US rig count grows by 1 on week to 492, led by increase in oil activity: Enverus

Highlights

Permian basin rigs climb four to 226

Gas focused-rigs hit four-week low of 121

Chevron slowing activity in Permian, for now

The US oil rig count pushed to an 11-month high in the week ended March 10, led by a continued recovery in the Permian basin, Enverus data showed.

The number of oil rigs active in the US climbed five over the past week to 371, Enverus data showed March 11, the highest since the week ended April 15.

This gain was countered by a three-rig slide in the number of active gas rigs to 121, leaving the total US oil and gas rig count up one at 492.

The extra oil rigs were found almost entirely in the West Texas/New Mexico Permian basin, where operators added four rigs for a total 226, marking the highest since the week ended April 29.

The Denver-Julesburg play added a single rig for a total 15 active in the region, pushing the rig count there to the highest since the week ended April 8.

Rig counts were static at 17 and 14 in the SCOOP-STACK and Bakken, respectively, and Eagle Ford operators idled a single rig, leaving 36 active in the play.

Rig counts were lower across all the major gas-focused plays. Haynesville basin operators dropped one rig, leaving a total 46; the Marcellus count was down two at 32; and the Utica basin rig count fell by one to 11.

Disciplined drilling

While Permian rig counts have steadily climbed since August, operators remain slow to resume pre-pandemic drilling activity.

Prior to the coronavirus pandemic and the OPEC-related price crash of oil and gas in spring 2020, majors were leading the way in rig growth in the Permian basin, according to data by S&P Global Platts Analytics and Enverus. But now most of the companies returning rigs to the basin are non-majors, as majors are allocating time and resources to non-Permian projects to create more balanced financial sheets.

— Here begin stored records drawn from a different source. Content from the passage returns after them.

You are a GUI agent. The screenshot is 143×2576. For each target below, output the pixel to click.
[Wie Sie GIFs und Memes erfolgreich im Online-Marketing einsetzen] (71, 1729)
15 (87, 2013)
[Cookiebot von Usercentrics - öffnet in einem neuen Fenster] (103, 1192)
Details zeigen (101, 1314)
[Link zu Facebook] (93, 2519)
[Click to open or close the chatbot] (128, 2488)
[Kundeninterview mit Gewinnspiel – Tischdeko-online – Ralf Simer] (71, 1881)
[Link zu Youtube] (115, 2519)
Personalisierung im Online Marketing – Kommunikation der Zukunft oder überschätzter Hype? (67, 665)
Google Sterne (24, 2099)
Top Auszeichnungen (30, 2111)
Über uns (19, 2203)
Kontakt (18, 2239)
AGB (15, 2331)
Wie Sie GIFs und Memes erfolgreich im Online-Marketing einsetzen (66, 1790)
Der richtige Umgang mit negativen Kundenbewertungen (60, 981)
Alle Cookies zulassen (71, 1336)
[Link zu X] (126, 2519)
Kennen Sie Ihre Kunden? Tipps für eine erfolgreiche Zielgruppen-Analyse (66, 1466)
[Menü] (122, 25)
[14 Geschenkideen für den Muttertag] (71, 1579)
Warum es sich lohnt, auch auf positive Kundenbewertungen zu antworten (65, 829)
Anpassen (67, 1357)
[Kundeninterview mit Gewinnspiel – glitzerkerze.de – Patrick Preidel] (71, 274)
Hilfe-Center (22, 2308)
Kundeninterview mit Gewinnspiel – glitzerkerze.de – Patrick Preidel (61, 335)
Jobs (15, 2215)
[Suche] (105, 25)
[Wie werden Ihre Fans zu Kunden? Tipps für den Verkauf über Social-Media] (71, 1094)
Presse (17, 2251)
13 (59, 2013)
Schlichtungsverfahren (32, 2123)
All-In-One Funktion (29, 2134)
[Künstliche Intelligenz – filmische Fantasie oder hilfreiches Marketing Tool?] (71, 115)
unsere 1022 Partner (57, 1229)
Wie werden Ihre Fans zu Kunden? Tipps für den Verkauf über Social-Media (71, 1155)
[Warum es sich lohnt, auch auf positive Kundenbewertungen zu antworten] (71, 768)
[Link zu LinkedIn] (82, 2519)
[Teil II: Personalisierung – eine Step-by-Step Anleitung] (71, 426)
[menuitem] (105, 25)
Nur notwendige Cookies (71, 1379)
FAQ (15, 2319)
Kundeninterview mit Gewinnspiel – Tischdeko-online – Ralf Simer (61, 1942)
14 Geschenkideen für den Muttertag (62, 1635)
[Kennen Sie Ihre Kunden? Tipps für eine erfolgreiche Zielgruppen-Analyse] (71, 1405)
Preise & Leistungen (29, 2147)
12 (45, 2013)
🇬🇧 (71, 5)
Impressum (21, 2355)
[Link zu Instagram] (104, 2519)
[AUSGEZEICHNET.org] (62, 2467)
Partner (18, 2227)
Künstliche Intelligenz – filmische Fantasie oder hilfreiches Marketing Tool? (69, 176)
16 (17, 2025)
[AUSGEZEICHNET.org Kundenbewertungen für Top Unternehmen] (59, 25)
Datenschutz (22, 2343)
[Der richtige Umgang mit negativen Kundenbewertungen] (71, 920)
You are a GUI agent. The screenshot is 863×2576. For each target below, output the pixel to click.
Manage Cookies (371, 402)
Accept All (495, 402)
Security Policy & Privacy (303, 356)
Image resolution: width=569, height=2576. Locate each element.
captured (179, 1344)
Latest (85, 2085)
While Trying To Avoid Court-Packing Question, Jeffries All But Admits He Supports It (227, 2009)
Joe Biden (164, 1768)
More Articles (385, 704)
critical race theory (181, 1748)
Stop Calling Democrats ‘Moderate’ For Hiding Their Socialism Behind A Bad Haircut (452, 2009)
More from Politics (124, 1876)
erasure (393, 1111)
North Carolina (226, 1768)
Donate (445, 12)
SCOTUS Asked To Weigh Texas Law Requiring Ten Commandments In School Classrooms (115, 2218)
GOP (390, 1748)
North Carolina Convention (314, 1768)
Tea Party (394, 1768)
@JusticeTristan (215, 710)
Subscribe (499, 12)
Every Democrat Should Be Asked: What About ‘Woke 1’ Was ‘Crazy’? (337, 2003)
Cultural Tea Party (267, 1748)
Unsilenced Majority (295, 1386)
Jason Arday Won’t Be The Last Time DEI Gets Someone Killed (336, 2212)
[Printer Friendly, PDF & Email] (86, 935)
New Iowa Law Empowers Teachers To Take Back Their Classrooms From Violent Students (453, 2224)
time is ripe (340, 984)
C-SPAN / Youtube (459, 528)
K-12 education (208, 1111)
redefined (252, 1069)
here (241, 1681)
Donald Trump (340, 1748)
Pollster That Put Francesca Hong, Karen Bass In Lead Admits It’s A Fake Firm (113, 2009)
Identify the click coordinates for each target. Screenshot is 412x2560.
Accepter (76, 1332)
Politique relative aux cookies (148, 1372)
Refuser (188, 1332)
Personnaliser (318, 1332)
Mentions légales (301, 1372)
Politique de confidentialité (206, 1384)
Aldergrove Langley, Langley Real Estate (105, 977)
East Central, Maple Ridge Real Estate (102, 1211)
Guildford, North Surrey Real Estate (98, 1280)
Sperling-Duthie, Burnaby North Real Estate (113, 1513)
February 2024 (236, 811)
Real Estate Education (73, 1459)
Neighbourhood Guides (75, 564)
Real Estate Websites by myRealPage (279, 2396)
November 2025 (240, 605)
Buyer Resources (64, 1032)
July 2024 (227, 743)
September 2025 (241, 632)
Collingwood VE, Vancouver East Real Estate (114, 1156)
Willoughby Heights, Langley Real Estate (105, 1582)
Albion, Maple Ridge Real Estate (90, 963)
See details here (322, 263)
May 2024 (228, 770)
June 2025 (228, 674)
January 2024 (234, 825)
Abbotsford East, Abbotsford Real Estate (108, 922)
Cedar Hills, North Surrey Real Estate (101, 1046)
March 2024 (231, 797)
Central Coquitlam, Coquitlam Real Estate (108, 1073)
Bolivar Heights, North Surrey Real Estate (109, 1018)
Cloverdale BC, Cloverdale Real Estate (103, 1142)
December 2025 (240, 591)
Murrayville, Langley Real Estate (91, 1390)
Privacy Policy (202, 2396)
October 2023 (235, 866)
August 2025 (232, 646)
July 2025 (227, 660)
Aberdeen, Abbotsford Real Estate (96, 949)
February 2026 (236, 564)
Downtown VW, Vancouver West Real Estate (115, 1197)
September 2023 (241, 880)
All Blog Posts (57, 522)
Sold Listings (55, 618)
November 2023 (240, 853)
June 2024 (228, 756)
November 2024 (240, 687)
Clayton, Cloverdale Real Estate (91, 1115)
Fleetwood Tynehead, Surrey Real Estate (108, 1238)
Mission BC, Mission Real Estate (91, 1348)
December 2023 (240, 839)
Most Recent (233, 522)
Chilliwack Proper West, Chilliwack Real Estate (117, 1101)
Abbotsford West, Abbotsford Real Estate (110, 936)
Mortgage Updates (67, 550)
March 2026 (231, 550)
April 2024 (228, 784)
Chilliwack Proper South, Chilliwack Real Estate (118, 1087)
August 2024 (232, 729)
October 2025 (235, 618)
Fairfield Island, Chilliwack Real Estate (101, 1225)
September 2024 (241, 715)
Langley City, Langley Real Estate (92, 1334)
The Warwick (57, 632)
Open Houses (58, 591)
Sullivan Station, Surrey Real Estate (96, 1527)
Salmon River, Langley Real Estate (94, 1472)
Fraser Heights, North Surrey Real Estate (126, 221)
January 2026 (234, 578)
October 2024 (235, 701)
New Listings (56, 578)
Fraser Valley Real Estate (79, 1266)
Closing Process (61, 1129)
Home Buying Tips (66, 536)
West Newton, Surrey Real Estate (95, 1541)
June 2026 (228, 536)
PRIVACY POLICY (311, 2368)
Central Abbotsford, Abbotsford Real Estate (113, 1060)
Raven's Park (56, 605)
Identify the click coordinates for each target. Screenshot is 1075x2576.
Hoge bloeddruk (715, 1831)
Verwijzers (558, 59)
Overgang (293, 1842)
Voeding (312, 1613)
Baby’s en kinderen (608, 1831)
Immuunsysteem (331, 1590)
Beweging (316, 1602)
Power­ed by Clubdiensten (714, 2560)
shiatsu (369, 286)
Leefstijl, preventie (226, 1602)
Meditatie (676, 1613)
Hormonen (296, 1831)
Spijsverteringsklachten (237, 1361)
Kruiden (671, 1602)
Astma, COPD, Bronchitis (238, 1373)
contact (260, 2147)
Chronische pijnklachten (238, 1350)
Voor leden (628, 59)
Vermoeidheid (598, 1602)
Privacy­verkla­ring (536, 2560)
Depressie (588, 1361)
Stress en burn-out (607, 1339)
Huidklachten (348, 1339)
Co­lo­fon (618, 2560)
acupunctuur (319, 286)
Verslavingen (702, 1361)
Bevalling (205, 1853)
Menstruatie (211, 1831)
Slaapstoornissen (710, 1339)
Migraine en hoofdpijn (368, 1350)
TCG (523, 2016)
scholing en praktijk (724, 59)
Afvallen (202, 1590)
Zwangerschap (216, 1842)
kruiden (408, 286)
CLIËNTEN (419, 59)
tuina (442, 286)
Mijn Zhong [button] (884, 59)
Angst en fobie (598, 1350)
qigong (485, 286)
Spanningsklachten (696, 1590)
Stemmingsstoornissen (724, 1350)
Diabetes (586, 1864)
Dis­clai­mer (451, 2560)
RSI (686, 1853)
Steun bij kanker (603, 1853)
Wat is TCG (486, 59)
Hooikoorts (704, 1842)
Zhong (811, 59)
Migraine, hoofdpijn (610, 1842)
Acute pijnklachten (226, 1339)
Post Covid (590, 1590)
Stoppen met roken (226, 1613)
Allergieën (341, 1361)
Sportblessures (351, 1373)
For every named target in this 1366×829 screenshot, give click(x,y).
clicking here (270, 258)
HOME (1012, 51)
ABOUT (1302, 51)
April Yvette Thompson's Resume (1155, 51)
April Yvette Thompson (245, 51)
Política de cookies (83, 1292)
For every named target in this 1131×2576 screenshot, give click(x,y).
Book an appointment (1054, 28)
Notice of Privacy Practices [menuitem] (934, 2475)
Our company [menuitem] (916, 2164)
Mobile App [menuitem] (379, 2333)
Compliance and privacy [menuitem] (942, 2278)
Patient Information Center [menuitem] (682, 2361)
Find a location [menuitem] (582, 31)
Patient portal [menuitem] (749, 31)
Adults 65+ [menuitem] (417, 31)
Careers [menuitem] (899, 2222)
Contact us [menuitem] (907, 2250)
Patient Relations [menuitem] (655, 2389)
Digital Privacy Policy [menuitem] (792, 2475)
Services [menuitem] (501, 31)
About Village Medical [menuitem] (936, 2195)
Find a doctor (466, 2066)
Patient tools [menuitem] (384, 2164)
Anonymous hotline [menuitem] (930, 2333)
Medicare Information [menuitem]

This shift has led to a much slower recovery than recent price levels would suggest. Front-month WTI averaged just below $65/b last week, the highest since April 2019, but the most recent peak in Permian rig counts came in late February 2020, when WTI was holding in the $50-$55/b range.

Permian operators on average require a $30-$35/b WTI price environment to ensure their wells will produce cash-flow neutral results, according to Platts Analytics data. This internal rates of return rises to the $40-$45/b range for the Denver-Julesburg, Bakken and Eagle Ford basins, while IRRs for SCOOP-STACK operators are on average above $45/b.

Platts Analytics IRRs are based on a half-cycle, after-federal corporate tax analysis, which excludes sunk costs such as acreage acquisition, seismic and appraisal drilling.

Chevron executive at a March 9 annual investor meeting said the company will continue to take it slow in the Permian Basin for now, after altering its growth timeline a bit, but the basin's production leader still plans to easily exceed 1 million b/d of oil equivalent from the region by the middle of the decade.

While Chevron had previously planned to hit a plateau of 1.2 million boe/d by 2024, the timeline for exceeding 1 million boe/d is pushed back to 2025 as Chevron continues to maintain just five drilling rigs and two completions crews in the region, down from 17 rigs early last year.